Well I'm back to blogging after what feels like an entire era has passed by. But not really, its only been something like five months since life as I know it disappeared into a far removed dimension. And I use the term 'I' loosely. The sun rises and sets and in a unique twist my days are spent without a single moment or thought to spare for myself. I know my home inside out, the shape of things, nooks and crannies, the titles of books jostling for space on my shelves, each item of my childrens' clothing, the exact number of black t-shirts my husband owns (and seldom wears), all the dals, spices and macaroni packets in the kitchen, the changing colours of the walls with the setting of the sun, the everyday traffic sounds outside my bathroom window. And no time to look inside. I always did come upon important events in my life without the slightest suspicion that they were going to happen to me. To other people, yes. But not to me. I call it the ivory tower syndrome - and I'm stuck inside one even now. So busy making choices - forgetting to see which part matters.

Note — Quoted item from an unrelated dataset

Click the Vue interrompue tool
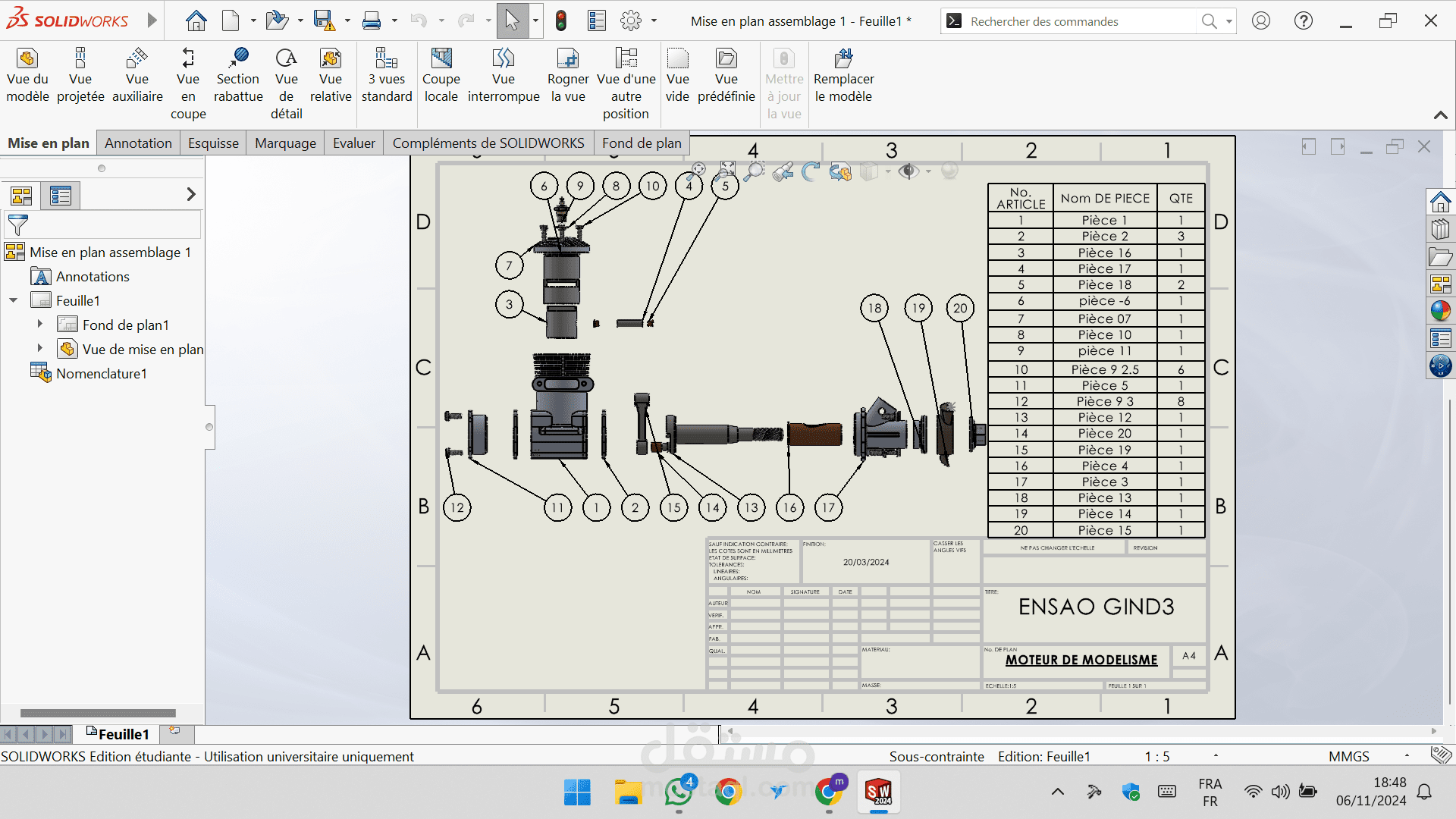Screen dimensions: 1456x819 [504, 76]
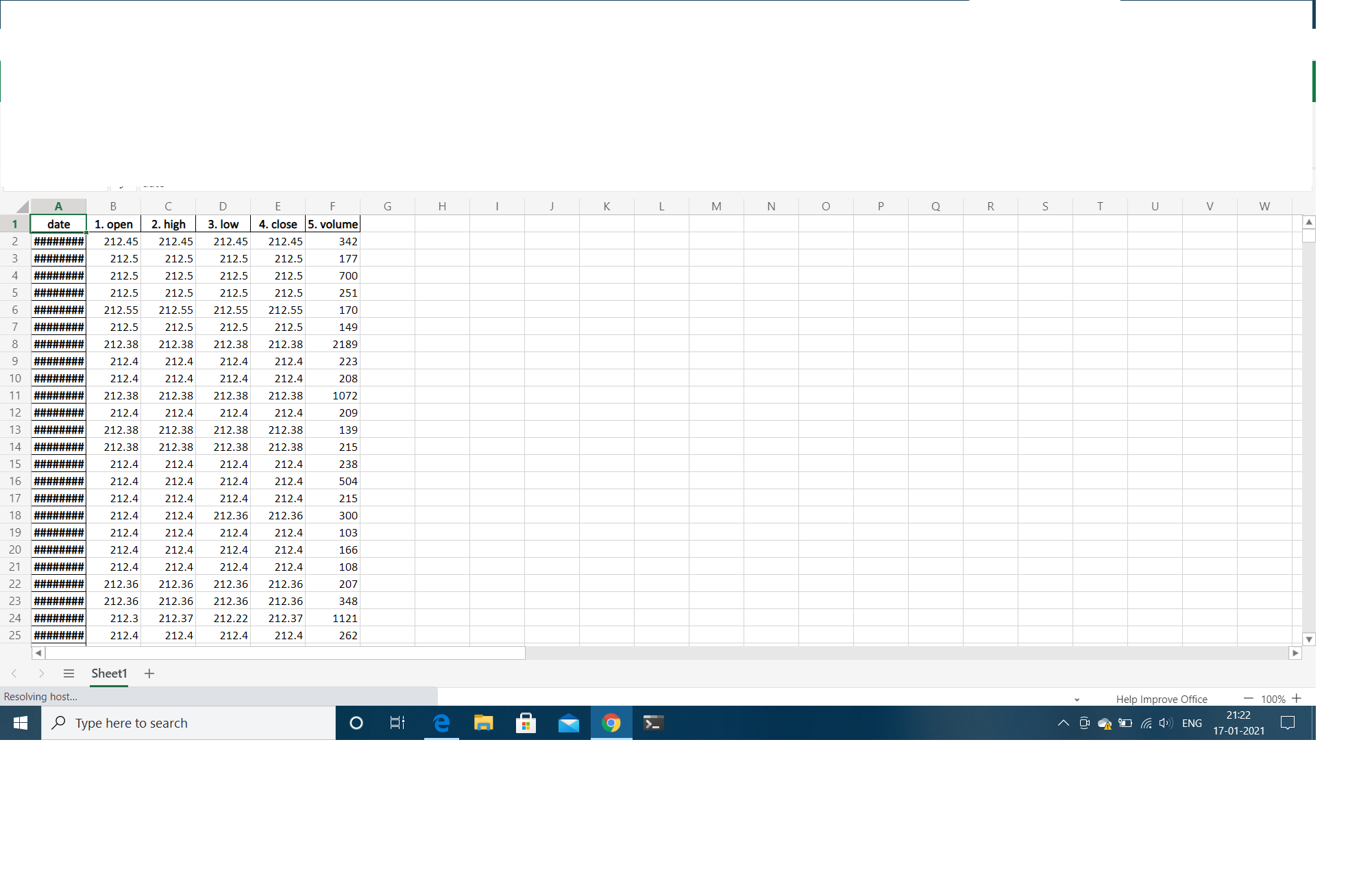
Task: Open Microsoft Edge from taskbar
Action: coord(441,723)
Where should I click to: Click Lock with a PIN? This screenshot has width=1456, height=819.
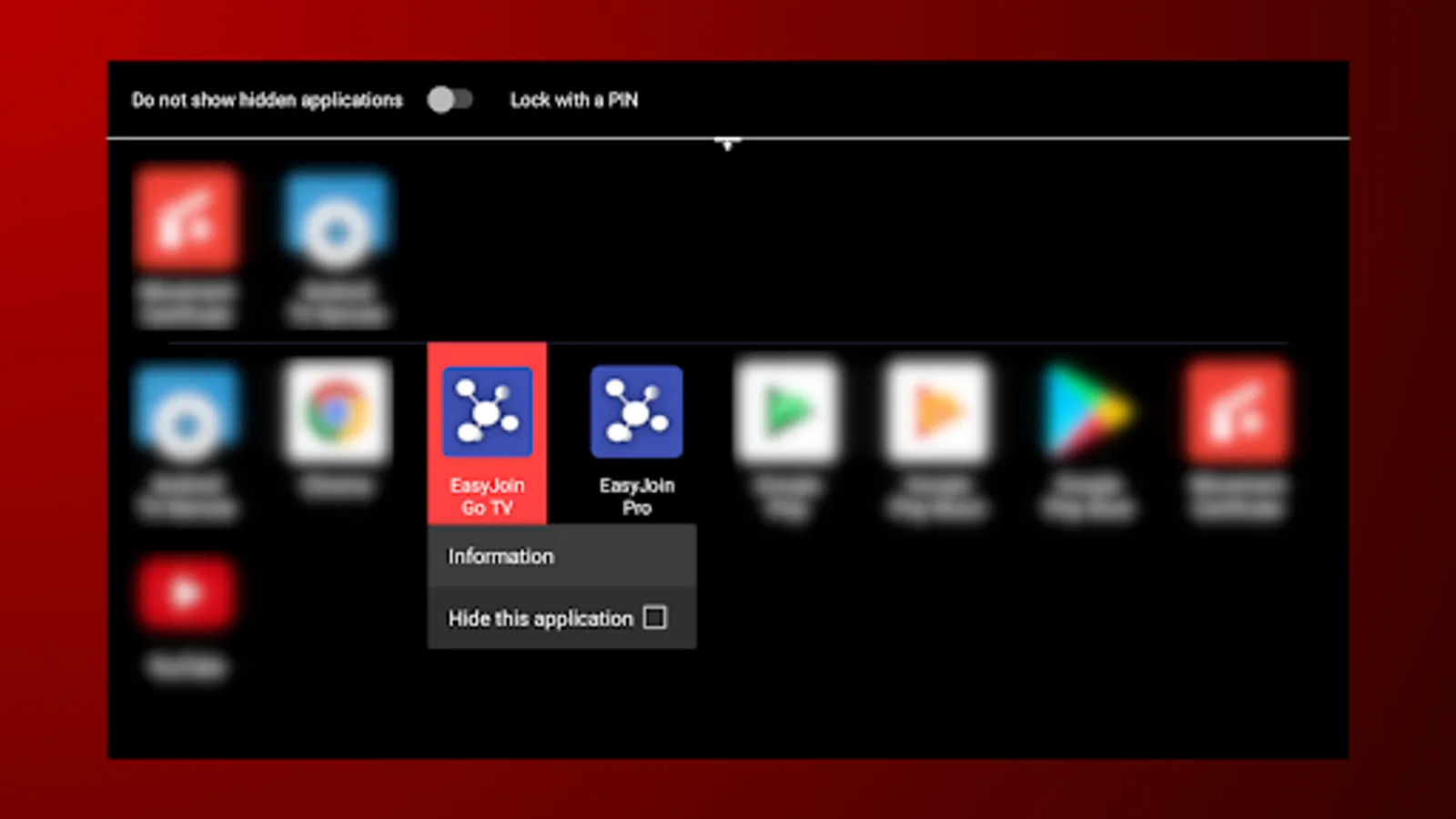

But its all good. My daughter is one year old today, my son is growing up (and ever so slightly out of reach), my marriage is as all marriages are, parents, sister, in-laws, well meaning friends, all check out on the list of things that keep us content. And I'm deeply attached, sometimes more than I care to be. Now if I can only find that elusive something that never becomes more than a distant idea in the most personal corner of my mind.
But right now, I'm excited about going out into cyber world and catching up on some brilliant, sensitive, funny and insightful posts. Hope today is great for all of you and especially my little daughter. Happy birthday Rhea! - may the music never stop.